On my walk home I was thinking about how this past week required that I log well over 40 hours to get the job done. Letting my mind wander led me to thoughts on members of the nation’s workforce who regularly run double that — 80 hours a week. There are certainly (and perhaps sadly – why?) people who need to punch that volume of the clock, just to get by. But there are also those who push to that level voluntarily (and/or because upward career advancement, in our society, dictates it). What would motivate me to work TWICE as many hours as I do now? If it was the only way I could provide survival necessities for myself, or my family – yes, I could, and would do that. What else, though? Double my hours — double my salary? No. I don’t think earning twice the money I do, would be worth piling two weeks of office time where I was previously only on one.
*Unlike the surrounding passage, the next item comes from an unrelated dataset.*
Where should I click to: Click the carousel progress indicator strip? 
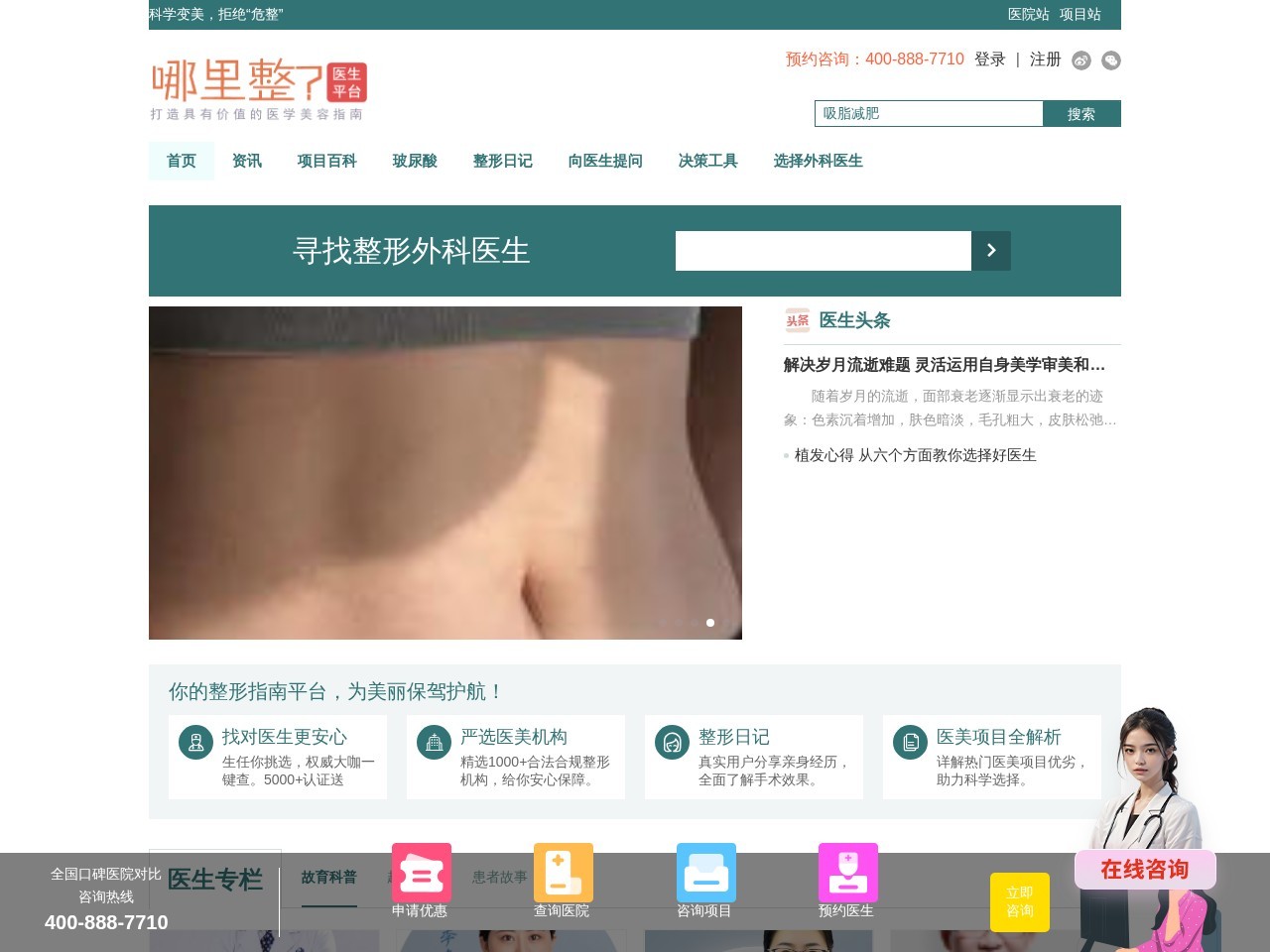694,623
Not at this point in my “young professional” career, anyway. Oh, and that’s saying nothing of definitive links between spending above a certain amount of weekly hours at work and excessive alcohol consumption. It is literally in the best interest of my health to maintain a cap on the timeframe I can safely commit to my livelihood. Watching Anthony Bourdain cart around Spain the other night like a boss on his CNN series Parts Unknown reminded me of a social concept that I had forgotten about, that had always appealed to me: the siesta. I am a man who enjoys rich meals, late nights, and casual naps. A residency in a vibrant Latin American community may well be in the cards for future migratory projection.
But, for now, I be humbly grateful for what I do have. It may not be mid-day naps, but it’s a damn sight better than all-day blackouts. Looking forward to discovering more insight into who I am as an individual with potential in this new, upcoming year of stability and sobriety.